The double-staple technique in colorectal anastomoses: a critical review
- PMID: 1586088
The double-staple technique in colorectal anastomoses: a critical review
Abstract
The widespread availability and use of stapling devices have changed colorectal surgery. In 1980, Knight and Griffen developed the "double-staple" technique, using a circular stapler to transect a linear rectal staple line. This eliminated the need for a hand-sewn, distal purse string, which was sometimes difficult or even impossible to accurately place low in the pelvis. To evaluate this procedure, the authors have reviewed their results with the double-staple technique over the past 5 years. One hundred four patients underwent this procedure between 1985 and 1990 at Thomas Jefferson University Hospital (Philadelphia, PA). There were 60 men and 44 women, with a mean age of 62.4 years. Seventy-two patients underwent operation for carcinoma of the rectum or sigmoid. Thirty-five of these had preoperative radiation therapy.
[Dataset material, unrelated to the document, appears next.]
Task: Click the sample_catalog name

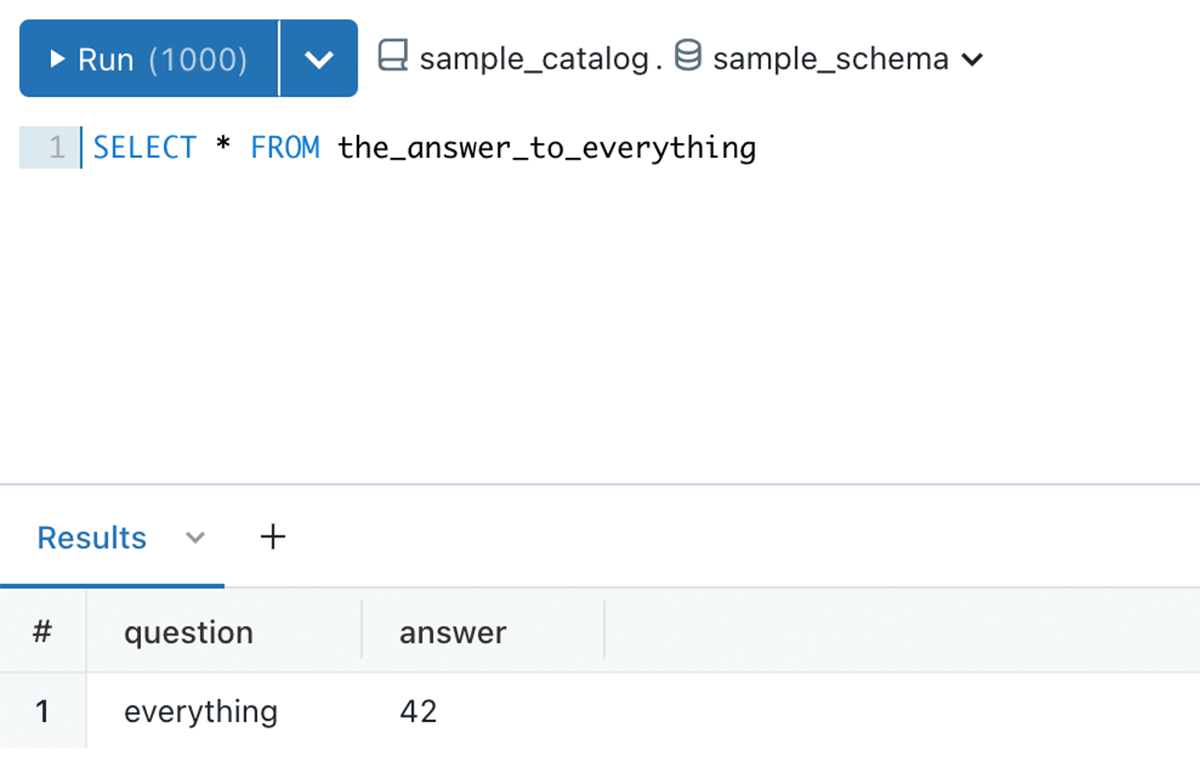Action: (534, 59)
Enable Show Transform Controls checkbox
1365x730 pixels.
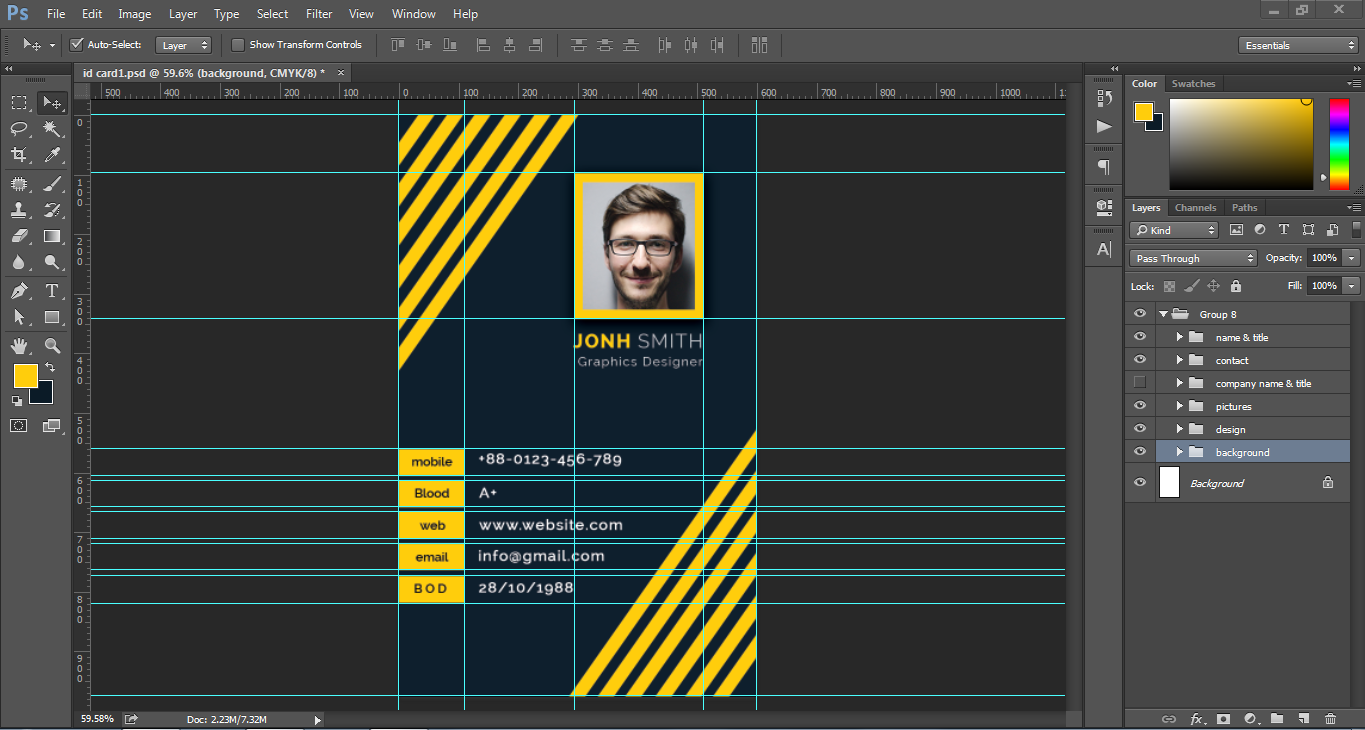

Other diagnoses included 1) diverticular disease, 2) rectal prolapse, 3) villous adenoma, 4) endometrial carcinoma, 5) fistula, 6) stricture, 7) Crohn's disease, 8) colonic endometriosis, 9) lymphoma, 10) ovarian carcinoma, and 11) ulcerative colitis. Incomplete "donuts" were observed in 5 patients. Diverting colostomies were performed in 23 patients, ileostomies in 3. Postoperative complications relating to the double-staple technique itself included a rectovaginal fistula in 1 patient. There were 3 clinical leaks (2.8%), all treated nonoperatively. No strictures were observed. As previously observed, the authors believe the double-staple technique offers certain advantages over traditional, hand-sewn and stapled anastomoses, for instance: 1) there is significantly less contamination, 2) the anastomosis is technically easier, and 3) bowel segments of different diameters can be easily anastomosed.